“Thanks, Jason.”
He wandered into the kitchen with their cocoa cups, blowing out candles on the way. Dori went to the machine and poked the button.
“Hi, Doreen. This is your old boss, Marie Brown, from Mason-Walcott. We’ve acquired another publishing company and we’d like to offer you a position—as publisher. You’d be making significantly more than you were the last time you worked for us, but we have to hear from you soon. Call me and we’ll discuss the details.”
Dori stood there staring at the machine as Marie’s voice recited her telephone number. “Wow,” Jason said.
She jumped, because she’d been so distracted, she hadn’t heard him come up behind her, and turned to face him. He had two fresh mugs of cocoa in his hands, and a sad look in his eyes. “This is what you’ve been waiting for, isn’t it? The job offer of your dreams?”
She nodded slowly.
“So, you’re going to take it?”
“I don’t—Jason, I don’t—”
He shook his head and bent to set the mugs down. “Don’t. It’s okay. I get it.” He walked past her to scoop up his pile of clothes from the floor.
“No, you don't get it. Goddess, one minute you’re telling me all these things I never knew, and the next minute I get what I thought I always wanted handed to me. My mind is still spinning. Can’t you even give me time to sort this out?”
He looked at her, and the emotion in his eyes was so powerful it made her throat close up. He looked heartbroken. As if he already knew what her decision would be. But he didn’t say that. Instead, he gave her a sad smile, came to her, touched her face. “Sure I can, Dori.” Leaning closer, he kissed her cheek. “I’m gonna clear out of here, let you sleep on all of this. Okay?”
She swallowed hard. “Okay.” Walking with him to the door, Dori found herself fighting the ridiculous impulse to throw her arms around him and beg him to stay. But she couldn’t do that to him. Not until she figured things out.
He stomped into his boots, pulled on his coat, opened the door.
“Good night, Jason.”
“Goodbye, Dori.”
Then he was gone.
Chapter Nine
Dori didn’t go to sleep. She turned off the lights and sat in front of the fire, staring into the flames and searching them for help.
What had she lost by leaving the city? Money, yes, she’d lost a lot of that. Friends? Well, maybe not. Friends weren’t friends if they vanished so easily. She’d sold her precious crystal ball. But the Witches of old hadn’t needed four-hundred-dollar gazing balls to see into the future. They hadn’t needed much at all. A bowl of water. A dark mirror. A leaping flame.
She relaxed her mind, let her vision blur, her body go slack. She focused her thoughts on her life, her future; saw herself picking up the phone and returning Marie’s call; heard herself accepting the offer; and let herself sink into the future.
The images came floating like bits of a dream, one following another. A beautiful apartment. A new Mercedes. Respect and admiration. The Wiccan community gathering around her once again. It all seemed lovely. Except that in each of those flashes, she saw herself alone. She saw the longing in her eyes, the loneliness. The same heartsick loneliness she’d been feeling since she’d come back here—no, for even longer than that. She felt herself wishing she were somewhere else. With someone else.
Drawing a breath, she closed her mind to the visions, cleared them away and began again. This time she started by clearly visualizing herself phoning Marie and refusing the offer. It was a difficult visualization to manage—saying no to something for which she had been waiting an entire year. But then she relaxed again, and again the images came to her. Stubbornly, slowly. But they came.

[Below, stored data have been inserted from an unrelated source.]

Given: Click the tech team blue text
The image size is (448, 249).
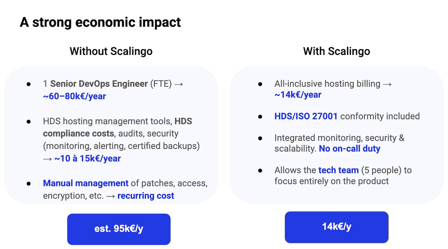Looking at the screenshot, I should (x=339, y=170).
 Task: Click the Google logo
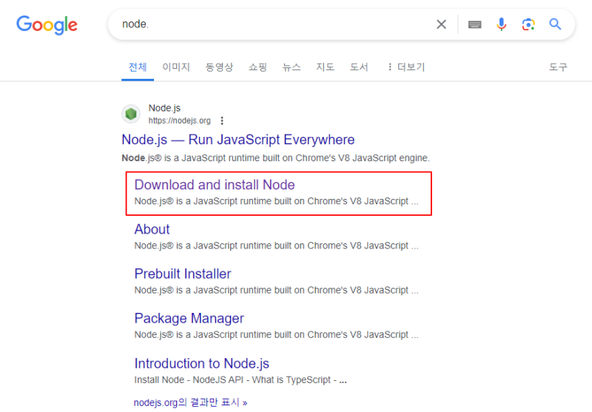(47, 25)
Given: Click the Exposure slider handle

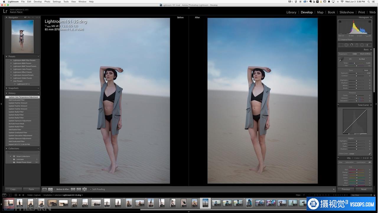Looking at the screenshot, I should pos(356,73).
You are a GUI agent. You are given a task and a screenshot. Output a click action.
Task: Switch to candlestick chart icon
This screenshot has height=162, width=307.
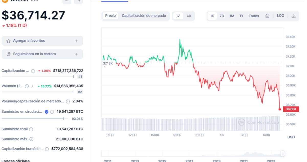click(x=189, y=16)
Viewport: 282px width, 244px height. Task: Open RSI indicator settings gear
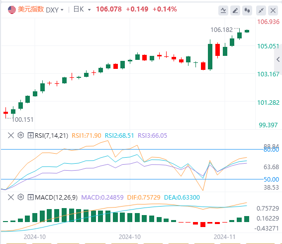pyautogui.click(x=21, y=135)
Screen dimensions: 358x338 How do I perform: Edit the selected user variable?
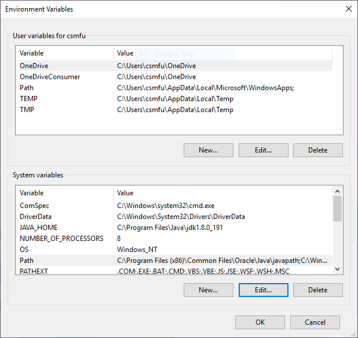263,150
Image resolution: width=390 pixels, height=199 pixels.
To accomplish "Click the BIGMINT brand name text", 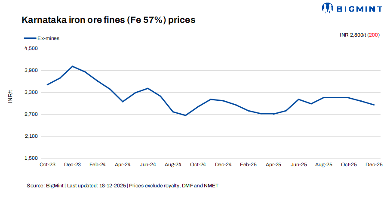I will point(359,8).
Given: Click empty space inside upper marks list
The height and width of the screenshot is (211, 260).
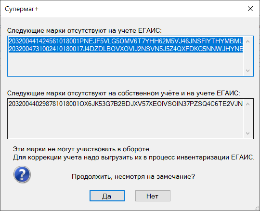Looking at the screenshot, I should (126, 64).
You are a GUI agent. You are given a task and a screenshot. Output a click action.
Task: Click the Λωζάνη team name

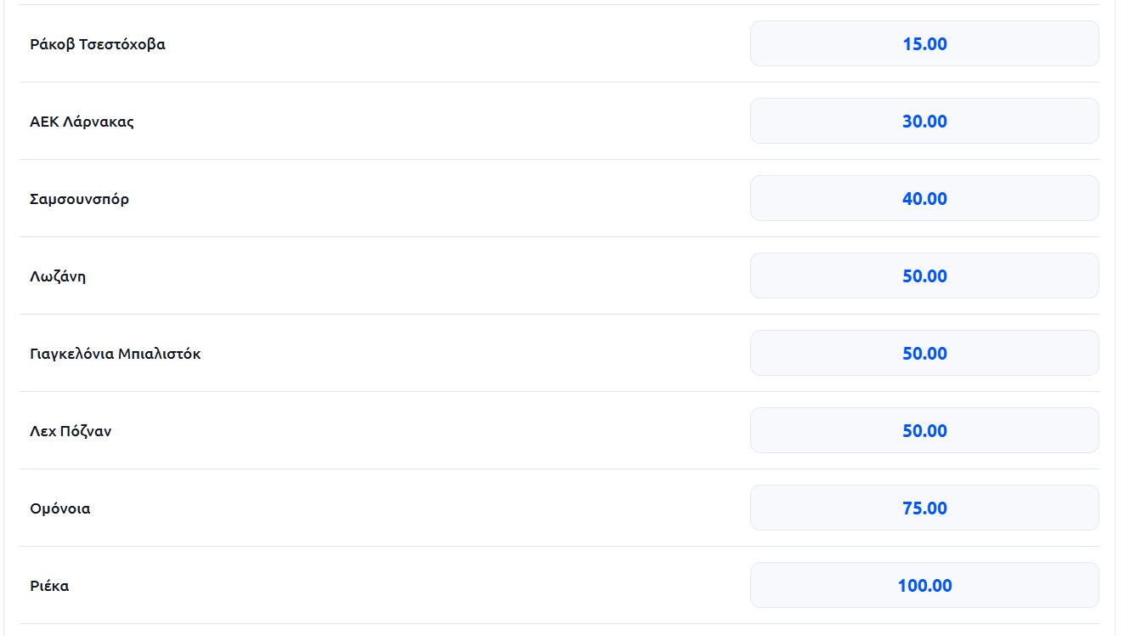(x=58, y=276)
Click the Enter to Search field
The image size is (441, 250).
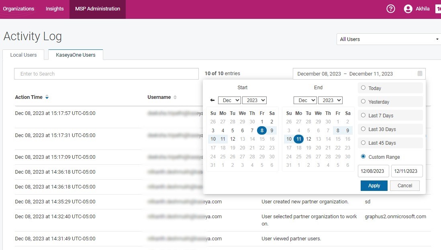(106, 74)
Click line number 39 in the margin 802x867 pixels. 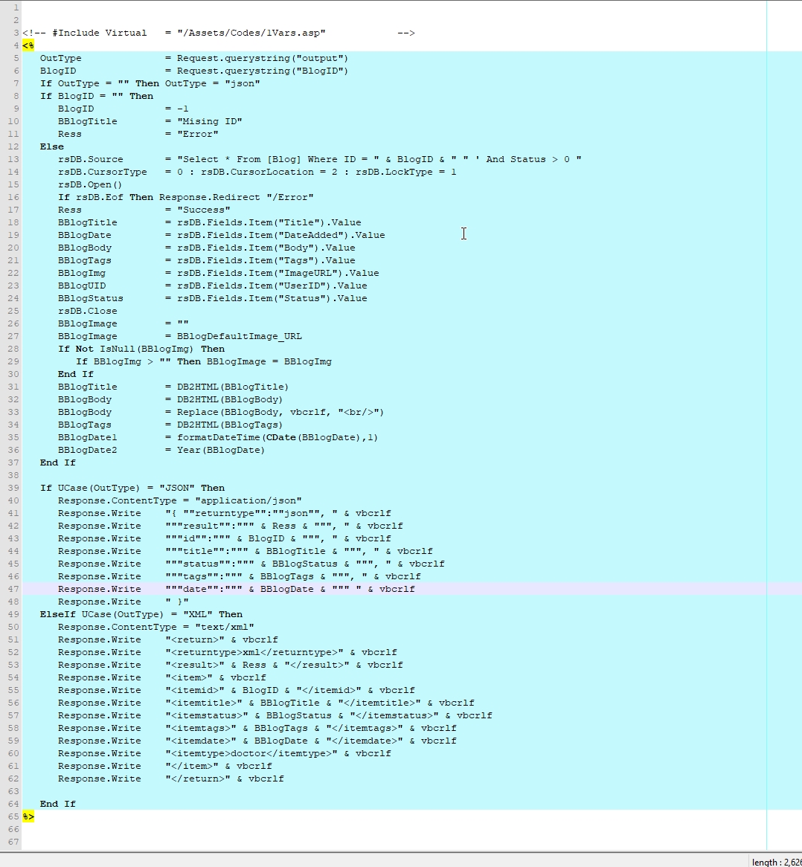(x=15, y=488)

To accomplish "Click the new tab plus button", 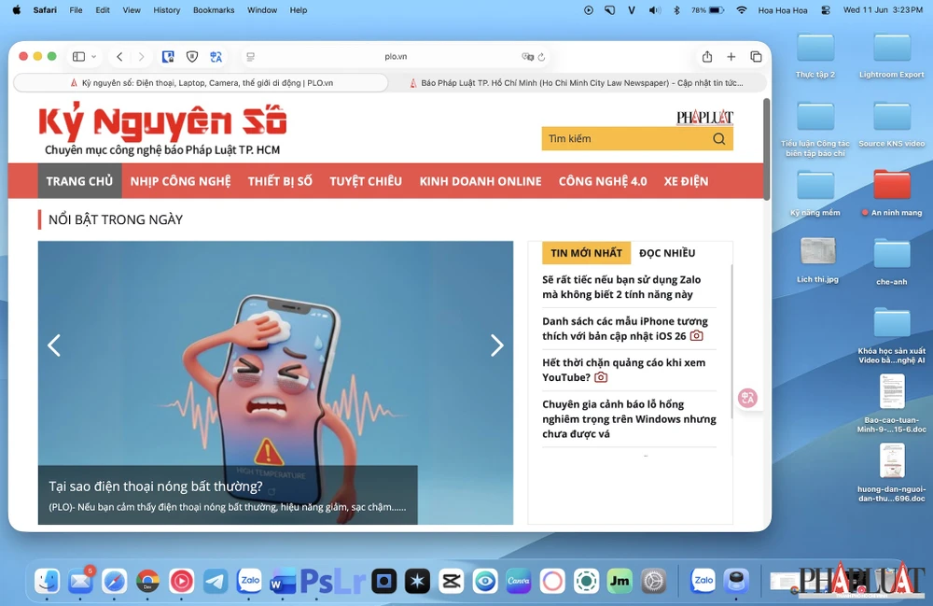I will click(x=731, y=56).
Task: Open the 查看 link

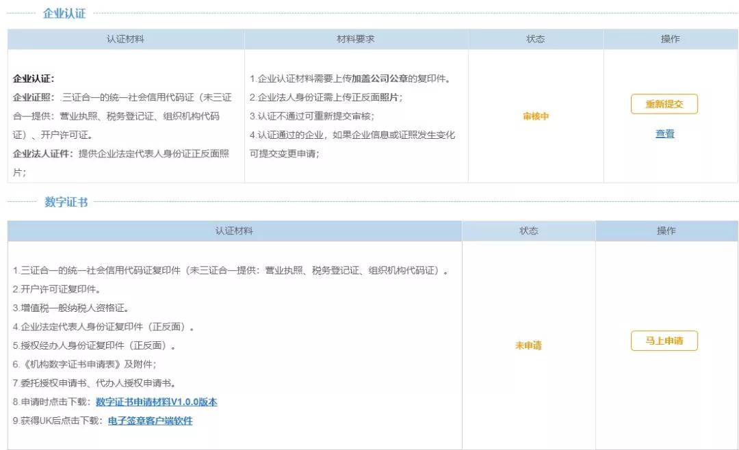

She saw herself on the boat in the summer, taking tourists around the lake, telling them all Uncle Gerald’s old Champ stories. Smiling. She saw herself expanding the business, adding an inn, maybe a restaurant, a bigger gift shop. And smiling. And in every picture that came, Jason was with her.
She saw him sitting across a candlelit table from her, at Sister Krissie’s Bar and Grill, the best restaurant in Crescent Cove, holding her hand. And she nearly gasped at the matching gold bands they wore. She saw him get up and come around the table, lowering his hand to rest it on her belly—a belly that was huge and round and filled with new life.
Dori gasped and her body went rigid. The visions faded.
She tried to ground and center but couldn’t quite make it work. But she did know one thing. There had been no sense of loneliness in that second vision. No sadness in her eyes. There had been bliss, pure joyful bliss.
She reached for the phone, snatched it up and dialed Jason’s number.
His voice, when he answered, wasn’t sleepy. Maybe he’d been lying awake, too? He didn’t say, “Hello,” he said. “Dori?”
“Come back, Jason. Please, come back to me.”
There was the briefest pause. Then he said, “I’m on my way.”